TASK OBJECTIVE:
Copy out every one of the following lines word for word, keeping each one unchanged and in its original order.

◆ ◆ ◆ ◆ ◆

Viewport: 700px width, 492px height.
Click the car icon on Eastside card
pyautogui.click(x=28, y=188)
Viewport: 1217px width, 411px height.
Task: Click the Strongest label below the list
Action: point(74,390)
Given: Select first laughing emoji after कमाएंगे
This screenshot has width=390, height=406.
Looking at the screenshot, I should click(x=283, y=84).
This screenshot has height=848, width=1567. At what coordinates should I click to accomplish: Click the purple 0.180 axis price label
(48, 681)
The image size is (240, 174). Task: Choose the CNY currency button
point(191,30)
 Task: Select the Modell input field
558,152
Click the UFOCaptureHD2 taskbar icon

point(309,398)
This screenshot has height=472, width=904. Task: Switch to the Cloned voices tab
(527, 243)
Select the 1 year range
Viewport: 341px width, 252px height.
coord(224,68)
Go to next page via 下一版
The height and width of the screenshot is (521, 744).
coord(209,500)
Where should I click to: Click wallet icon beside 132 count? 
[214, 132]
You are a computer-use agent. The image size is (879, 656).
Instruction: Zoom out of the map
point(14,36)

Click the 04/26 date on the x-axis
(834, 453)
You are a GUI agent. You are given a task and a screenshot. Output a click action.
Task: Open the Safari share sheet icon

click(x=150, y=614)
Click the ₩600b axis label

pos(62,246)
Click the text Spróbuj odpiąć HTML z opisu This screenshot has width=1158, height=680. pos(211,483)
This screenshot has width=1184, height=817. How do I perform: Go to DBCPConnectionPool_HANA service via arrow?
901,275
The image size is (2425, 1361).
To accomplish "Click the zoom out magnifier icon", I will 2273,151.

◆ ◆ ◆ ◆ ◆

OUTPUT BELOW:
Viewport: 700px width, 492px height.
Click the car icon on Eastside card
pyautogui.click(x=28, y=188)
Viewport: 1217px width, 411px height.
Task: Click the Strongest label below the list
Action: point(74,390)
Given: Select first laughing emoji after कमाएंगे
This screenshot has width=390, height=406.
Looking at the screenshot, I should click(x=283, y=84).
This screenshot has height=848, width=1567. At what coordinates should I click to accomplish: Click the purple 0.180 axis price label
(48, 681)
The image size is (240, 174). Task: Choose the CNY currency button
point(191,30)
 Task: Select the Modell input field
558,152
Click the UFOCaptureHD2 taskbar icon

point(309,398)
This screenshot has height=472, width=904. Task: Switch to the Cloned voices tab
(527, 243)
Select the 1 year range
Viewport: 341px width, 252px height.
coord(224,68)
Go to next page via 下一版
The height and width of the screenshot is (521, 744).
coord(209,500)
Where should I click to: Click wallet icon beside 132 count? 
[214, 132]
You are a computer-use agent. The image size is (879, 656).
Instruction: Zoom out of the map
point(14,36)

Click the 04/26 date on the x-axis
(834, 453)
You are a GUI agent. You are given a task and a screenshot. Output a click action.
Task: Open the Safari share sheet icon

click(x=150, y=614)
Click the ₩600b axis label

pos(62,246)
Click the text Spróbuj odpiąć HTML z opisu This screenshot has width=1158, height=680. pos(211,483)
This screenshot has width=1184, height=817. How do I perform: Go to DBCPConnectionPool_HANA service via arrow?
901,275
The image size is (2425, 1361).
To accomplish "Click the zoom out magnifier icon", I will 2273,151.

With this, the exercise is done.